_ASSIGNED TASK_
Return the full listing below, unchanged.

_INPUT_
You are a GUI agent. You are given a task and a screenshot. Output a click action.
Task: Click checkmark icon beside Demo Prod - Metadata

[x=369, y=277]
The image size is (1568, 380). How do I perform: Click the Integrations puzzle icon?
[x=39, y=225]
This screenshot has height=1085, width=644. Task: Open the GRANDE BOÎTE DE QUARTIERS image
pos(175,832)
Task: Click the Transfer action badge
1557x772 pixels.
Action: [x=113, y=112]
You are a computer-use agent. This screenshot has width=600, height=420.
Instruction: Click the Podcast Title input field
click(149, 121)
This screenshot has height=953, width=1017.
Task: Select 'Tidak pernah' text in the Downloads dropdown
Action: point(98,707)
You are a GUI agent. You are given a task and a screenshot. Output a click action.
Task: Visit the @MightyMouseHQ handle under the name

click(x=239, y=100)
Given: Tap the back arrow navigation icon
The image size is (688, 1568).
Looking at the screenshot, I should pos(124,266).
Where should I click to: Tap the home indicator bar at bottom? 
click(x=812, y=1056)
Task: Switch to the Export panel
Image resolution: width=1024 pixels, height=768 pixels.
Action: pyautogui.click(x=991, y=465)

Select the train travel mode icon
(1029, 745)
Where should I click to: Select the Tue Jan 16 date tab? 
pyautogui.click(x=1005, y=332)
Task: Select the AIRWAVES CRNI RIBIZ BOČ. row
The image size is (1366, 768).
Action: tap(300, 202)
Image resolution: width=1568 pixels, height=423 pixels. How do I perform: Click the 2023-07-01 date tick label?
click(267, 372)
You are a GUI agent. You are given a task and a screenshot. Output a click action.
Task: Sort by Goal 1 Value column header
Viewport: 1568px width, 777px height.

_RESPONSE_
You are a GUI agent. You are given a task and a screenshot. Output a click action.
Task: Click checkmark icon beside Demo Prod - Metadata

[x=369, y=277]
The image size is (1568, 380). How do I perform: Click the Integrations puzzle icon?
[x=39, y=225]
This screenshot has height=1085, width=644. Task: Open the GRANDE BOÎTE DE QUARTIERS image
pos(175,832)
Task: Click the Transfer action badge
1557x772 pixels.
Action: [x=113, y=112]
You are a computer-use agent. This screenshot has width=600, height=420.
Instruction: Click the Podcast Title input field
click(149, 121)
This screenshot has height=953, width=1017.
Task: Select 'Tidak pernah' text in the Downloads dropdown
Action: point(98,707)
You are a GUI agent. You are given a task and a screenshot. Output a click action.
Task: Visit the @MightyMouseHQ handle under the name

click(x=239, y=100)
Given: Tap the back arrow navigation icon
The image size is (688, 1568).
Looking at the screenshot, I should pos(124,266).
Where should I click to: Tap the home indicator bar at bottom? 
click(x=812, y=1056)
Task: Switch to the Export panel
Image resolution: width=1024 pixels, height=768 pixels.
Action: pyautogui.click(x=991, y=465)

Select the train travel mode icon
(1029, 745)
Where should I click to: Select the Tue Jan 16 date tab? 
pyautogui.click(x=1005, y=332)
Task: Select the AIRWAVES CRNI RIBIZ BOČ. row
The image size is (1366, 768).
Action: tap(300, 202)
Image resolution: width=1568 pixels, height=423 pixels. How do I perform: Click the 2023-07-01 date tick label?
click(267, 372)
You are a GUI agent. You are given a task and a screenshot. Output a click action.
Task: Sort by Goal 1 Value column header
Viewport: 1568px width, 777px height.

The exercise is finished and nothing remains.